HOLOPIS.COM, JAKARTA – Akademisi Rocky Gerung memenuhi panggilan dari Tim Penyidik Polda Metro Jaya sebagai saksi ahli terhadap kubu Roy Suryo cs, tersangka dalam kasus tudingan ijazah palsu Presiden RI ke-7 Joko Widodo (Jokowi). Pemeriksaan terhadap Rocky dilaksanakan hari ini, Selasa (27/1/2026).
Usai pemeriksaan, Rocky mengaku diberi sekitar tujuh hingga sepuluh pertanyaan. Pertanyaan yang dilimpahkan berkaitan dengan keahliannya sebagai ahli metodologi.
“Yang saya sampaikan adalah pengetahuan saya. Ya 10, 7 mungkin tuh. Kan yang penting pertanyaan esensial,” kata Akademisi Rocky Gerung kepada wartawan usai pemeriksaan di Gedung Ditreskrimum Polda Metro Jaya, Jakarta Selatan, Selasa (27/1/2026).
Dia menjelaskan, bahwa kesaksian yang diberinya hanya sebatas penilaian terhadap metode penelitian yang digunakan kubu Roy Suryo dalam meneliti keaslian ijazah Jokowi.
“Saya diminta untuk memberi kesaksian terhadap keahlian saya tentang metodologi yang dipakai oleh dr.
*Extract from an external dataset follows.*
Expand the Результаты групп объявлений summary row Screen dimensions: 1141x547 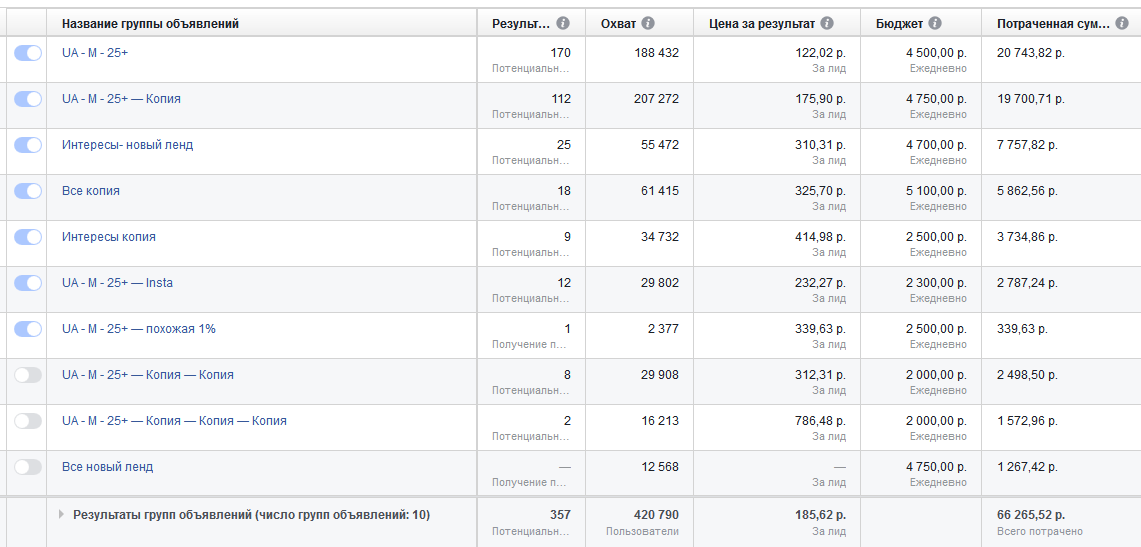coord(61,515)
Tifa, yang dimulai dari kuriositas beliau sebagai akademisi, lalu fakta dikumpulkan, lalu mulailah untuk menguji kausalitas antara kapasitas seseorang yang mengaku insinyur dan penampilan narasi publiknya,” ujarnya.
Dia kemudian menegaskan bahwa berdasarkan pengamatannya sebagai akhli metodologi, langkah yang dilakukan kubu Roy Suryo sudah benar dan sesuai prosedur.
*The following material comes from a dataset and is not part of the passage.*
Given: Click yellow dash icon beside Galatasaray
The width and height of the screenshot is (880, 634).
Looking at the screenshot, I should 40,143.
“Saya mengerti walaupun saya bukan ahli neuro sciences atau cognitive science, tapi metodologinya saya paham tuh. Jadi terlihat bahwa dr. Tifa sudah memenuhi semua persyaratan prosedural amademis,” tegasnya.
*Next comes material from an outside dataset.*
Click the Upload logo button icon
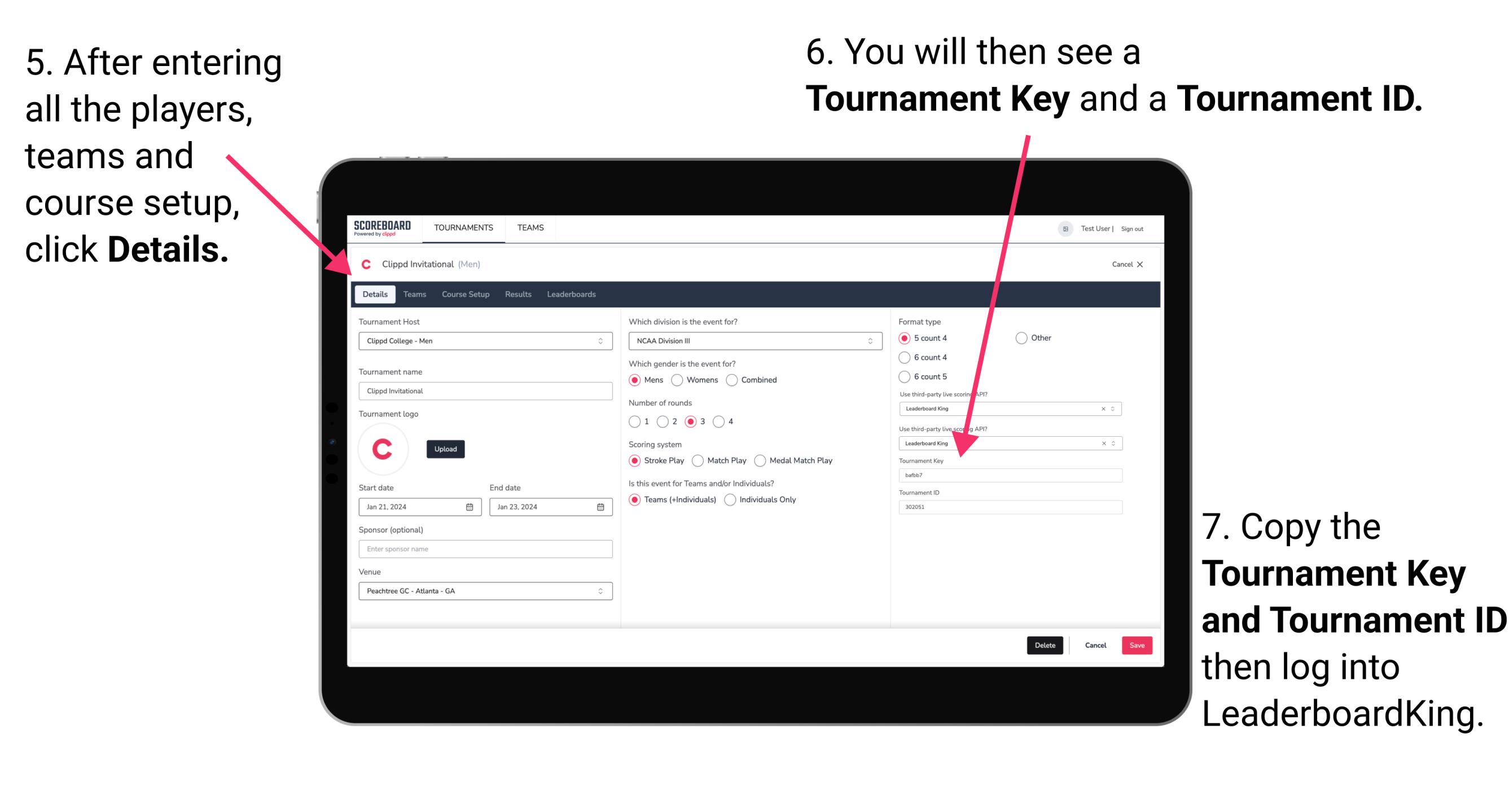The image size is (1509, 812). pyautogui.click(x=447, y=448)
Seperti diketahui, Polda Metro Jaya telah menetapkan Roy Suryo bersama dua lainnya yakni Rismon Hasiholan Sianipar dan dr. Tifauzia Tyassuma sebagai tersangka dalam kasus tudingan ijazah palsu Jokowi. Berkas perkara para tersangka bahkan telah dilimpahkan ke Kejaksaan Tinggi DKI Jakarta.
Ketiganya dikenakan Pasal 310, Pasal 311 KUHP, Pasal 32 Ayat 1 juncto Pasal 48 Ayat 1, Pasal 35 Juncto Pasal 51 Ayat 1, Pasal 27a juncto Pasal 45 Ayat 4, Pasal 28 Ayat 2 juncto Pasal 45a Ayat 2 Undang-Undang ITE.